Roland King Top Shell

Abalone Type Shellfish
$15.95
Global Foods Market
421 N. Kirkwood Road
Kirkwood

Feb 28, 2007 at 4:00 am
I put my left hand down the side of its face because my head, shoulders and right arm were right down in its throat. All the way down in its throat," Eric Nerhus told The Scotsman newspaper of his encounter with a shark off the coast of New South Wales in southern Australia. "I felt down to the eye socket and with my stiff fingers, I poked my fingers into the eye socket, which made the shark open its mouth a bit."

The white pointer shark released him, and Nerhus managed to wriggle from its mouth, but not before losing his goggles, breaking his nose and having his torso pinked by the shark's teeth.

"It was circling around my flippers — round and around in tight circles — and the big, round, black eye was like a five-inch eye staring straight into my face," Nerhus told the newspaper. "They've got no fear at all, those sharks."

Nerhus may be a professional diver with a black belt in karate, but neither fact goes very far toward explaining why an otherwise sane 41-year-old father would brave battling a 9-foot shark in the shallows off the Australian coast. For that we must examine a cause more primitive and invertebrate. For that we must examine abalone.

Tender, creamy and slightly sweet, abalone is no mere chicken of the sea. Its meaty texture is something akin to a scallop, and in richness it easily rivals its more advanced arthropod cousin the lobster. Prized for both its gentle flesh and its iridescent shell, abalone has inspired countless odes to its splendor, including this rhyme attributed to one Opal Heron Search: "Oh some folks boast of quail on toast/Because they think it's tony/But I'm content to pay my rent/And live on abalone."

Clearly Ms. Search is not alone. Overfishing has caused many countries to impose strict prohibitions on abalone harvesting, yet there remains a brisk market in the sale of the illicit gastropods. Earlier this year a California judge fined an Oakland restaurant owner and his diver cohort $60,000 and sentenced them to 90 days' jail time after they pleaded guilty to abalone poaching-related charges. But who can blame them? Legally harvested or farm-raised abalone sells for upward of $100 per pound.

And with such prices and nefarious provenances surrounding all things abalone, who could resist a can of Roland King Top Shell Abalone Type Shellfish?

True, it's unlikely that any King Top Shell Abalone Type Shellfish (most likely adelomelon ancilla, for those keeping score at home) can rival the regal abalone in flavor. What's more, seafood in a can — particularly a can filled with milky saltwater — rarely inspires an abalonesque state of rapture.

Wait a second. Rapture? Please.

When my can opener's sharpened disc pierced the lid on my can of Roland King Top Shell Abalone Type Shellfish, no word could less adequately describe my state of mind. "Disgust?" Sure. "Dread?" Now we're talking.

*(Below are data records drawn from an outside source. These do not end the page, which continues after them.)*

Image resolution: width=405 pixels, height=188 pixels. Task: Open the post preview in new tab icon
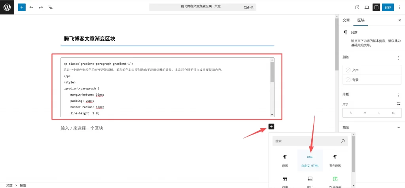pos(358,7)

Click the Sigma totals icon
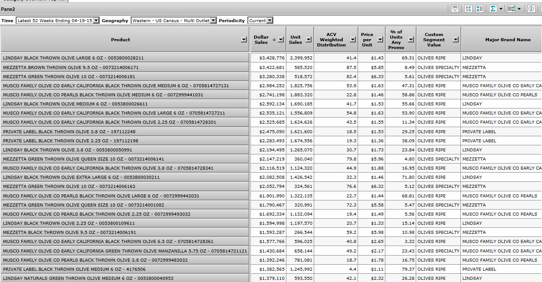[x=493, y=9]
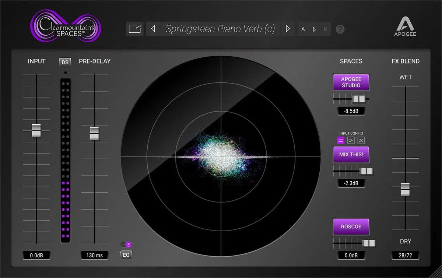Toggle the EQ power switch
Viewport: 442px width, 278px height.
click(x=126, y=244)
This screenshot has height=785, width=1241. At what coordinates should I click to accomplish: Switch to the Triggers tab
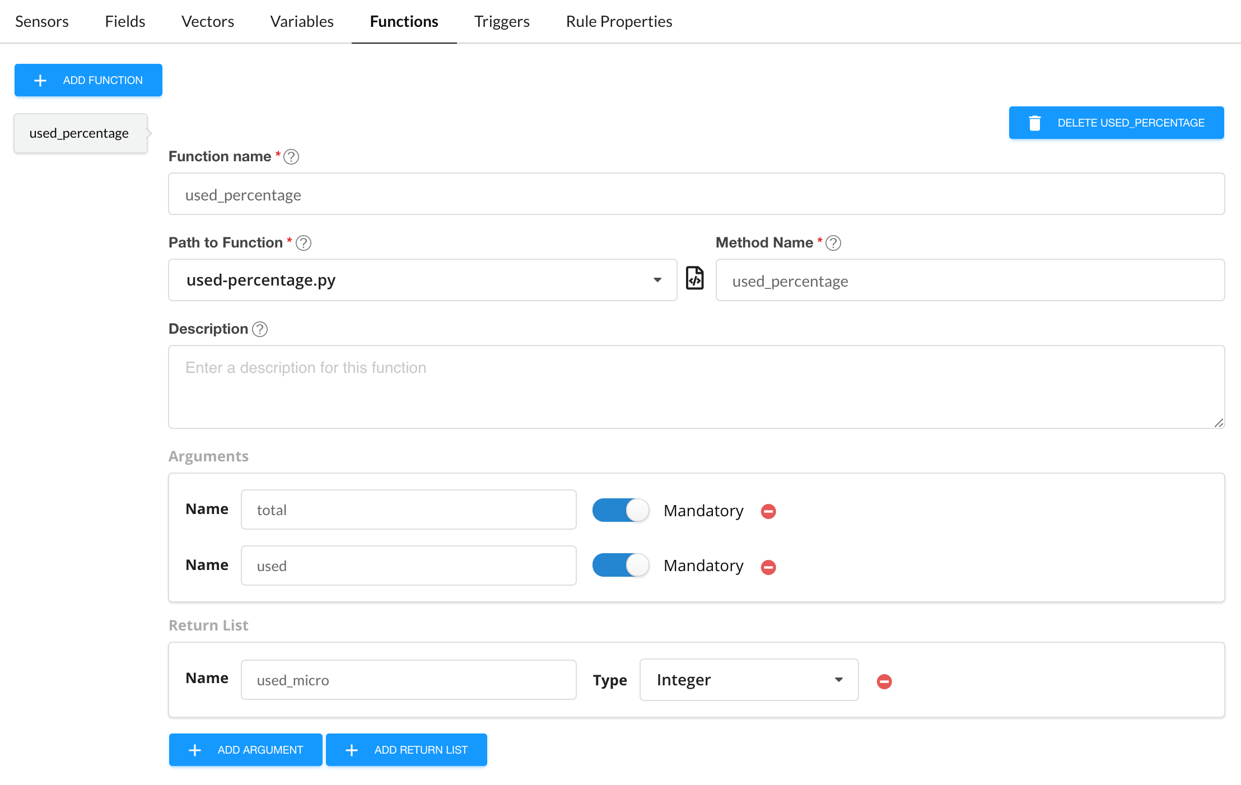pos(502,21)
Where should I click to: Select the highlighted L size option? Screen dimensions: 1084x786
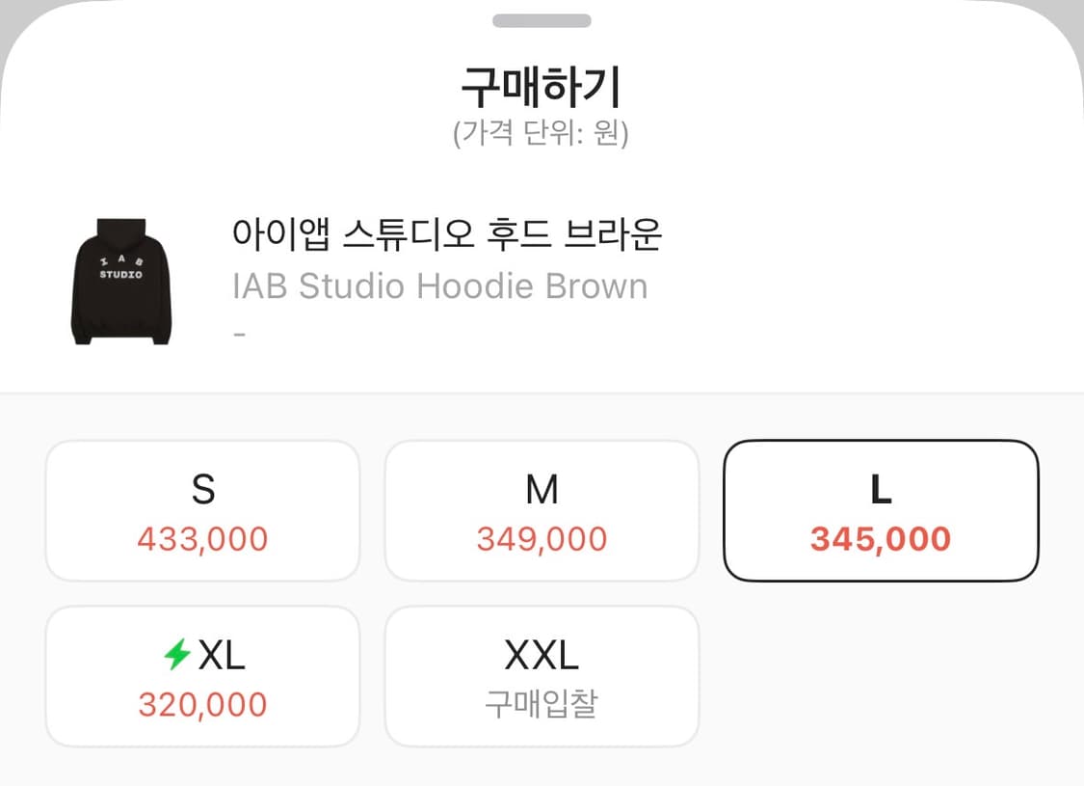[880, 509]
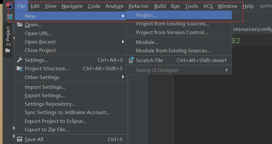Click the wrench icon beside Settings...
The image size is (272, 144).
coord(20,60)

Through the can's tiny hole wafted a fetid smell normally relegated to an abandoned fish tank's lowest stratum of gravel. But it didn't stop there. As I turned the opener's crank, the odor increased in force as a stream of milky bubbles breached the lid. My palms moistened and my mouth dried. Oh! I thought to my myself, I need a raise....

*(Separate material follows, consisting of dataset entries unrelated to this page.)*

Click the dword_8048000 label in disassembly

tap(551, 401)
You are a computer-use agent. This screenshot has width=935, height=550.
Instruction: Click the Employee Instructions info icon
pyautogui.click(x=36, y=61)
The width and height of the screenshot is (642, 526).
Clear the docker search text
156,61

Normally I would stand by this column's open-'n'-eat protocol, but here I had to make an exception. After all, these fleshy little feet were going up against a sea king, and they were going to need all the help they could get. (Oh, and did I mention it smelled positively wretched straight from the can?)

So it was that I fired up the grill and rubbed this Abalone Type Shellfish product with olive oil before sprinkling it with sea salt and pepper. It hit the grill with a pleasing sizzle and quickly commenced to develop some nice grill marks.

But that's not all. On the grill these once musky and rubbery Abalone Type Shellfish underwent a transubstantiation of near-religious proportions. Gone was their bottom-of-the-sea fecal redolence, replaced by a salty earthiness that tugged gently against the gastropod's native sweetness. Sure, they were a little tough, but that's a small price to pay for shellfish that, eaten straight from the can, would undoubtedly have summoned my breakfast with an emetic call.

So how did my grilled Top Shell Abalone Type Shellfish compare to real-deal abalone? It didn't.

Truth be told, if someone told me that to harvest a Top Shell Abalone Type Shellfish I'd have to face a possible attack of a white pointer shark, I'd gladly subsist on a diet of wet-packed bay scallops.

Then again, judging from Nerhus' willingness to sacrifice his abalone to the shark, it seems that even abalone's splendorous virtues pale when balanced against our blanching fear of sharks.

"I held my abalone bag in my left hand between the shark and myself," said Nerhus, describing his delicate ascent. "I couldn't think of a worse way to go than to end up as fish food."